(DATA RECORDS)
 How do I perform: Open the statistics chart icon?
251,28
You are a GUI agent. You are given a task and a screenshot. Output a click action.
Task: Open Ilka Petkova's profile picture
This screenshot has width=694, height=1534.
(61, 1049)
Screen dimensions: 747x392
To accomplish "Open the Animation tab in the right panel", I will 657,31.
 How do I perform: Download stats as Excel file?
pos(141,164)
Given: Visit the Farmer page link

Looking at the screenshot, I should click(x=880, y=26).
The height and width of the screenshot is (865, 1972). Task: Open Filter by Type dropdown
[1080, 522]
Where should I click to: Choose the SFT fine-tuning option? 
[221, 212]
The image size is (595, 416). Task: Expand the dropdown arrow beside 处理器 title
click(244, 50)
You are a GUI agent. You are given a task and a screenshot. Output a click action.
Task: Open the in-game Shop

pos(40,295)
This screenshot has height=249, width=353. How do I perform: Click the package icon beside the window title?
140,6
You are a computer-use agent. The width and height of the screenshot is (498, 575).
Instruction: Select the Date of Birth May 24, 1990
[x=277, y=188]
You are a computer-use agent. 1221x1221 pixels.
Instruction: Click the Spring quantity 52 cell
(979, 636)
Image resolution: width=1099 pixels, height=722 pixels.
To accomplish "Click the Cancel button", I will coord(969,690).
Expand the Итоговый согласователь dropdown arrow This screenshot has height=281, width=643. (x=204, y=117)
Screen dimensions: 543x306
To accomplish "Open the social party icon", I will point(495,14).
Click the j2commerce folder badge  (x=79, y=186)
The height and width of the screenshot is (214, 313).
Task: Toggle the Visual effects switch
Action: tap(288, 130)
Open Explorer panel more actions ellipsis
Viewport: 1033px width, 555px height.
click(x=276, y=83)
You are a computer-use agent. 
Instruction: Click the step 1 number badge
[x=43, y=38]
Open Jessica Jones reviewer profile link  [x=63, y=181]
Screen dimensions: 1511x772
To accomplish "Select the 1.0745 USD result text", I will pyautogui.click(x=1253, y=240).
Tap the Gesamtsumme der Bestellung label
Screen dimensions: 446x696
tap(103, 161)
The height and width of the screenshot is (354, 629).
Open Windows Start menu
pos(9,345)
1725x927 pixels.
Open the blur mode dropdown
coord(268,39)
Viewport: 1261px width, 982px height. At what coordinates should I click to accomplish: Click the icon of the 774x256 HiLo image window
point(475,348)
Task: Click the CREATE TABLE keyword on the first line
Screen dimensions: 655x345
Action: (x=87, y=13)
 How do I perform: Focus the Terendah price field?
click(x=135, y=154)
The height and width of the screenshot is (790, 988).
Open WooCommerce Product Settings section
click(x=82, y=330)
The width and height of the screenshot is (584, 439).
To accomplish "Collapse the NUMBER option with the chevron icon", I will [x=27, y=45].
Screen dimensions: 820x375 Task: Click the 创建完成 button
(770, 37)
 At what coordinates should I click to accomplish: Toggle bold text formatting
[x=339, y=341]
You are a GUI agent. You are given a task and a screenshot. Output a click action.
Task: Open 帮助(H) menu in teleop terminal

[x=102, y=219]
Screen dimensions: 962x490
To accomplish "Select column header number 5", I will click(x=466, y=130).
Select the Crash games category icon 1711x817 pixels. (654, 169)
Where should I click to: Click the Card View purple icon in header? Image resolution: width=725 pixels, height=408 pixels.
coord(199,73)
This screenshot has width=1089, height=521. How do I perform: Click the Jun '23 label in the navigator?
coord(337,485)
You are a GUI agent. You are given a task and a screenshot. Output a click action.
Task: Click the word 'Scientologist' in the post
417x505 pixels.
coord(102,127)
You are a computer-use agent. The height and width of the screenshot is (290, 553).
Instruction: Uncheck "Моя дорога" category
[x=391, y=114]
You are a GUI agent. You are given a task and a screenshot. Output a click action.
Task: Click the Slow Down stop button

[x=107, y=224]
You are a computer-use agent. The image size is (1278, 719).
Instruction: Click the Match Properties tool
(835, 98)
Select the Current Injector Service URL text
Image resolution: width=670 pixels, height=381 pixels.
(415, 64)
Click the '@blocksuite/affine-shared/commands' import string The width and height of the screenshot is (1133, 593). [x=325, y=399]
(End DATA RECORDS)
What you give back must match the material word for word.

**WRITTEN REPLY**
 How do I perform: Open the statistics chart icon?
251,28
You are a GUI agent. You are given a task and a screenshot. Output a click action.
Task: Open Ilka Petkova's profile picture
This screenshot has width=694, height=1534.
(61, 1049)
Screen dimensions: 747x392
To accomplish "Open the Animation tab in the right panel", I will 657,31.
 How do I perform: Download stats as Excel file?
pos(141,164)
Given: Visit the Farmer page link

Looking at the screenshot, I should click(x=880, y=26).
The height and width of the screenshot is (865, 1972). Task: Open Filter by Type dropdown
[1080, 522]
Where should I click to: Choose the SFT fine-tuning option? 
[221, 212]
The image size is (595, 416). Task: Expand the dropdown arrow beside 处理器 title
click(244, 50)
You are a GUI agent. You are given a task and a screenshot. Output a click action.
Task: Open the in-game Shop

pos(40,295)
This screenshot has height=249, width=353. How do I perform: Click the package icon beside the window title?
140,6
You are a computer-use agent. The width and height of the screenshot is (498, 575).
Instruction: Select the Date of Birth May 24, 1990
[x=277, y=188]
You are a computer-use agent. 1221x1221 pixels.
Instruction: Click the Spring quantity 52 cell
(979, 636)
Image resolution: width=1099 pixels, height=722 pixels.
To accomplish "Click the Cancel button", I will coord(969,690).
Expand the Итоговый согласователь dropdown arrow This screenshot has height=281, width=643. (x=204, y=117)
Screen dimensions: 543x306
To accomplish "Open the social party icon", I will point(495,14).
Click the j2commerce folder badge  (x=79, y=186)
The height and width of the screenshot is (214, 313).
Task: Toggle the Visual effects switch
Action: tap(288, 130)
Open Explorer panel more actions ellipsis
Viewport: 1033px width, 555px height.
click(x=276, y=83)
You are a computer-use agent. 
Instruction: Click the step 1 number badge
[x=43, y=38]
Open Jessica Jones reviewer profile link  [x=63, y=181]
Screen dimensions: 1511x772
To accomplish "Select the 1.0745 USD result text", I will pyautogui.click(x=1253, y=240).
Tap the Gesamtsumme der Bestellung label
Screen dimensions: 446x696
tap(103, 161)
The height and width of the screenshot is (354, 629).
Open Windows Start menu
pos(9,345)
1725x927 pixels.
Open the blur mode dropdown
coord(268,39)
Viewport: 1261px width, 982px height. At what coordinates should I click to accomplish: Click the icon of the 774x256 HiLo image window
point(475,348)
Task: Click the CREATE TABLE keyword on the first line
Screen dimensions: 655x345
Action: (x=87, y=13)
 How do I perform: Focus the Terendah price field?
click(x=135, y=154)
The height and width of the screenshot is (790, 988).
Open WooCommerce Product Settings section
click(x=82, y=330)
The width and height of the screenshot is (584, 439).
To accomplish "Collapse the NUMBER option with the chevron icon", I will [x=27, y=45].
Screen dimensions: 820x375 Task: Click the 创建完成 button
(770, 37)
 At what coordinates should I click to accomplish: Toggle bold text formatting
[x=339, y=341]
You are a GUI agent. You are given a task and a screenshot. Output a click action.
Task: Open 帮助(H) menu in teleop terminal

[x=102, y=219]
Screen dimensions: 962x490
To accomplish "Select column header number 5", I will click(x=466, y=130).
Select the Crash games category icon 1711x817 pixels. (654, 169)
Where should I click to: Click the Card View purple icon in header? Image resolution: width=725 pixels, height=408 pixels.
coord(199,73)
This screenshot has width=1089, height=521. How do I perform: Click the Jun '23 label in the navigator?
coord(337,485)
You are a GUI agent. You are given a task and a screenshot. Output a click action.
Task: Click the word 'Scientologist' in the post
417x505 pixels.
coord(102,127)
You are a computer-use agent. The height and width of the screenshot is (290, 553).
Instruction: Uncheck "Моя дорога" category
[x=391, y=114]
You are a GUI agent. You are given a task and a screenshot. Output a click action.
Task: Click the Slow Down stop button

[x=107, y=224]
You are a computer-use agent. The image size is (1278, 719).
Instruction: Click the Match Properties tool
(835, 98)
Select the Current Injector Service URL text
Image resolution: width=670 pixels, height=381 pixels.
(415, 64)
Click the '@blocksuite/affine-shared/commands' import string The width and height of the screenshot is (1133, 593). [x=325, y=399]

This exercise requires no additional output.